(ASSIGNMENT): Every line in the listing below from the one with "Boyama (1092, 1581)" through the one with "Dijon (476, 2515)" is to be reproduced exactly, both ends included; leave out the rest.

(SUPPLIED RECORDS):
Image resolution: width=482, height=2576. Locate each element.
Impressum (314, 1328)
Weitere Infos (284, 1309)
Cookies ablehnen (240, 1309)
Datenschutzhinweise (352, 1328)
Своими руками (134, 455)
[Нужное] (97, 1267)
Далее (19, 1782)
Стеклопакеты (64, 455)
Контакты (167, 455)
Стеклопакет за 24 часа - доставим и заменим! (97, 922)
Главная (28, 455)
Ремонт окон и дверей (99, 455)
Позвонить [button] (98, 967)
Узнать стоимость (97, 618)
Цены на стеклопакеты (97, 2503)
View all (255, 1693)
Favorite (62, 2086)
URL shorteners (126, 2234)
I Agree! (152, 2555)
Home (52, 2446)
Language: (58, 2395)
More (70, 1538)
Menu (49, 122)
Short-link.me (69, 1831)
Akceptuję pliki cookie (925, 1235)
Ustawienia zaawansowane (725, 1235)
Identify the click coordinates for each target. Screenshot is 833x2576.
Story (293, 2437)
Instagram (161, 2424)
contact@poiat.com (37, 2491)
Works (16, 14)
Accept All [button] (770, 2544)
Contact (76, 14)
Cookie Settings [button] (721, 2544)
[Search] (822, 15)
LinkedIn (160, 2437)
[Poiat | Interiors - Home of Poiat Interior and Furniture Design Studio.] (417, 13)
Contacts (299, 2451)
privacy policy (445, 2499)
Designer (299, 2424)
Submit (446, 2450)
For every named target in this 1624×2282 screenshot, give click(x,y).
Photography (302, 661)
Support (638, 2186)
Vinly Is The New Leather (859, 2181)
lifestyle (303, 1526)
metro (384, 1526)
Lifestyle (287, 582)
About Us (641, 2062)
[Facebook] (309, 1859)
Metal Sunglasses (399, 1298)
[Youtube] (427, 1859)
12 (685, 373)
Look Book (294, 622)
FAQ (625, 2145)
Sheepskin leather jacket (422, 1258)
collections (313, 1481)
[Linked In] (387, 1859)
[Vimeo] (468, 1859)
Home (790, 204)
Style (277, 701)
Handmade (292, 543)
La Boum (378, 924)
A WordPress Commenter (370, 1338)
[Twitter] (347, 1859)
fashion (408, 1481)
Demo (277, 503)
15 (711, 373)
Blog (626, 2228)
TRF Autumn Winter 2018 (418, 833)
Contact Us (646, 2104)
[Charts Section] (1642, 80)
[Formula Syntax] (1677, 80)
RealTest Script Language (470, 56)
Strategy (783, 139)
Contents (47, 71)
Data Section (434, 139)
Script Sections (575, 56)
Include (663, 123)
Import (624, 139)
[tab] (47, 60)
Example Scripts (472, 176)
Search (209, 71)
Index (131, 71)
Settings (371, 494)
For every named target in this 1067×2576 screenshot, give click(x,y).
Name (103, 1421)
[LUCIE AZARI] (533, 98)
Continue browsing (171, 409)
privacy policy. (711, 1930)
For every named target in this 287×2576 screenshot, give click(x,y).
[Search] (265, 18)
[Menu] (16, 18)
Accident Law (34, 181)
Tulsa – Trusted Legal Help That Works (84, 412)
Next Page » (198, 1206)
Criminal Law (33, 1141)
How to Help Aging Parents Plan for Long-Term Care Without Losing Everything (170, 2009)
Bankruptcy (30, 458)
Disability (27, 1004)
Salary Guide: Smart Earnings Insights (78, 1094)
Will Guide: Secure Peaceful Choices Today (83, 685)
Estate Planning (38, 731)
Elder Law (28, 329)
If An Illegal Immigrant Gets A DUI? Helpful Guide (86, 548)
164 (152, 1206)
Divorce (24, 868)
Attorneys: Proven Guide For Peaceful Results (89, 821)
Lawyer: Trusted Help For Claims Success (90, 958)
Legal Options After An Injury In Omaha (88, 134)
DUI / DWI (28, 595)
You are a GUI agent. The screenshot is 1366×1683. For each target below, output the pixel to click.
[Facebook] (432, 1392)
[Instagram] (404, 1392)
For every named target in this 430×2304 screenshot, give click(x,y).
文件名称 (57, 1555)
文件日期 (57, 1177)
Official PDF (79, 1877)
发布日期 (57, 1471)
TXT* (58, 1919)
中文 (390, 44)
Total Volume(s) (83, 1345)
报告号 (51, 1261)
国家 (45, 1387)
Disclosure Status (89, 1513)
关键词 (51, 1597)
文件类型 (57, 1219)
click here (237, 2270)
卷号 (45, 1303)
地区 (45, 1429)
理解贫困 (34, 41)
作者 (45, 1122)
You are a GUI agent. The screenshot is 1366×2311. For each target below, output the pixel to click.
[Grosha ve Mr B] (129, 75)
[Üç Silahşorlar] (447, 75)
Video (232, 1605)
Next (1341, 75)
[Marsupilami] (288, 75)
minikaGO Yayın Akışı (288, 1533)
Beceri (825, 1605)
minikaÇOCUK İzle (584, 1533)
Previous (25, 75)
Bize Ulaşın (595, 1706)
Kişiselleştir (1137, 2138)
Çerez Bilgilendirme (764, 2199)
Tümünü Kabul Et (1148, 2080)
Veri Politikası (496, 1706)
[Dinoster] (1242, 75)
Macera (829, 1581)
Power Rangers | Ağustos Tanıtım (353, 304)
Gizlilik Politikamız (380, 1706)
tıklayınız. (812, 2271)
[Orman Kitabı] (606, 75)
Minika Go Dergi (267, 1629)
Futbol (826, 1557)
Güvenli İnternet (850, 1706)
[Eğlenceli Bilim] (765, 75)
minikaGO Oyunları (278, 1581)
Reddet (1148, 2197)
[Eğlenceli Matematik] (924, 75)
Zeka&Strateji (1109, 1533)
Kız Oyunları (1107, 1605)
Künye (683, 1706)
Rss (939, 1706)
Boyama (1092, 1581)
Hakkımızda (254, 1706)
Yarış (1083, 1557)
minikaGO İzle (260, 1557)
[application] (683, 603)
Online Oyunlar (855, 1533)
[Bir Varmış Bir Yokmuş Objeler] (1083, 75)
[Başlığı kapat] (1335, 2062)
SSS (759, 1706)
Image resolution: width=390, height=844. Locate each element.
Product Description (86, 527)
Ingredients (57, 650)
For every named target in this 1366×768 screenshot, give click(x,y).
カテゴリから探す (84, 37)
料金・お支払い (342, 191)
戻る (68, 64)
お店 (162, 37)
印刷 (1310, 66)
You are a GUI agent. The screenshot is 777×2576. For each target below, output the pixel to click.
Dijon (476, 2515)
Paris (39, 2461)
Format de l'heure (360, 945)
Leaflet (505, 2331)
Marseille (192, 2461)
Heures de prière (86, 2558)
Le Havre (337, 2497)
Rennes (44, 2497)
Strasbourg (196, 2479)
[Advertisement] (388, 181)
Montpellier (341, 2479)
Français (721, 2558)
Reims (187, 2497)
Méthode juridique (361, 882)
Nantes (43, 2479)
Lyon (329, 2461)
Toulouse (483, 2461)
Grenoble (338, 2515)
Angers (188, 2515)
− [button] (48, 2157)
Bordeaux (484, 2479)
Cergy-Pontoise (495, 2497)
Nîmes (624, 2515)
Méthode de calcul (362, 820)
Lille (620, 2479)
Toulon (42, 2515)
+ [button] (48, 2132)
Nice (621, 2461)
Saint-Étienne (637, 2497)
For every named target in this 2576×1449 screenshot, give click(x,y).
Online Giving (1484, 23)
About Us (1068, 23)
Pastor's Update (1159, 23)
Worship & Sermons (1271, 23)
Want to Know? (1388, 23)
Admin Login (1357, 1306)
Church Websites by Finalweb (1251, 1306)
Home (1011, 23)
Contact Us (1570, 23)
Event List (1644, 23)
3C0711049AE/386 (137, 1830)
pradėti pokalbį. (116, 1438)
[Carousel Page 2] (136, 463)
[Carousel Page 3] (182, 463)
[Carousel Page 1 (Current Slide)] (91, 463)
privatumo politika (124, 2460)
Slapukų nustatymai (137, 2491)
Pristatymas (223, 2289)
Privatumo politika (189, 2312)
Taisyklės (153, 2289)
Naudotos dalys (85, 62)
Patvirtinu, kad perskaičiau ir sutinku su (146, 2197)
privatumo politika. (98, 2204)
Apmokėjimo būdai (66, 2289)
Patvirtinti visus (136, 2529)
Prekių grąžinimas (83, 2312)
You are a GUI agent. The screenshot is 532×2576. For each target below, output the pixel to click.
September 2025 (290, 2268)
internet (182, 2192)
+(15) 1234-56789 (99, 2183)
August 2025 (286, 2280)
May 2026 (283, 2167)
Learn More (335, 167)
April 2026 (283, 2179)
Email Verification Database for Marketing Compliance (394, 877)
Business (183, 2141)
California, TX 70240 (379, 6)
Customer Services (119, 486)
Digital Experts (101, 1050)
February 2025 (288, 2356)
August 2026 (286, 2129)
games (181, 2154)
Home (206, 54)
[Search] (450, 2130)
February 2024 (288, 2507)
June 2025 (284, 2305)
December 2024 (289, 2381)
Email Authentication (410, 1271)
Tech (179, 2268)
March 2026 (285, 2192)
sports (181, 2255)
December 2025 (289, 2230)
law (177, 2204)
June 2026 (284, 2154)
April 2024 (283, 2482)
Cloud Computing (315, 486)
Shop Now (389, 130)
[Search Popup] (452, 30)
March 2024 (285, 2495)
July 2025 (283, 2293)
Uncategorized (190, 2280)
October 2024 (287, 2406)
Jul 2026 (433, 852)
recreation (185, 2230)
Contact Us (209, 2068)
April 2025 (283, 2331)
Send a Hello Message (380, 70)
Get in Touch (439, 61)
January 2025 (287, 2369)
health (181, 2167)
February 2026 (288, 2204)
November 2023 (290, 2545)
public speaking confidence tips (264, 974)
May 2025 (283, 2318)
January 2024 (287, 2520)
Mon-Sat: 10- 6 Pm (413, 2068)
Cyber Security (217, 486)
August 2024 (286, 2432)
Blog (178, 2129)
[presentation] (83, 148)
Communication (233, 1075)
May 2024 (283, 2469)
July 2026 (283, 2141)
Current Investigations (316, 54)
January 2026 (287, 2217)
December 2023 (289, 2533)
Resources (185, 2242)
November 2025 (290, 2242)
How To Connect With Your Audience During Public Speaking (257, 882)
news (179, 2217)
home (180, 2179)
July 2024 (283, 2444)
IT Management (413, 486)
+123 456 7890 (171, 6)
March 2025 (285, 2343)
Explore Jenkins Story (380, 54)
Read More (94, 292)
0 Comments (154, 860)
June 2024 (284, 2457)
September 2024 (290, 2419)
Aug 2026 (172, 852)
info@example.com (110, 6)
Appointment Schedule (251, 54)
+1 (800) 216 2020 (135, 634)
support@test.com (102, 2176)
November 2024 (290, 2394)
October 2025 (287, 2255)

(SOLUTION TO THIS EXERCISE):
Boyama (1092, 1581)
Hakkımızda (254, 1706)
Yarış (1083, 1557)
minikaGO İzle (260, 1557)
[application] (683, 603)
Online Oyunlar (855, 1533)
[Bir Varmış Bir Yokmuş Objeler] (1083, 75)
[Başlığı kapat] (1335, 2062)
SSS (759, 1706)
Image resolution: width=390, height=844. Locate each element.
Product Description (86, 527)
Ingredients (57, 650)
For every named target in this 1366×768 screenshot, give click(x,y).
カテゴリから探す (84, 37)
料金・お支払い (342, 191)
戻る (68, 64)
お店 (162, 37)
印刷 (1310, 66)
You are a GUI agent. The screenshot is 777×2576. For each target below, output the pixel to click.
Dijon (476, 2515)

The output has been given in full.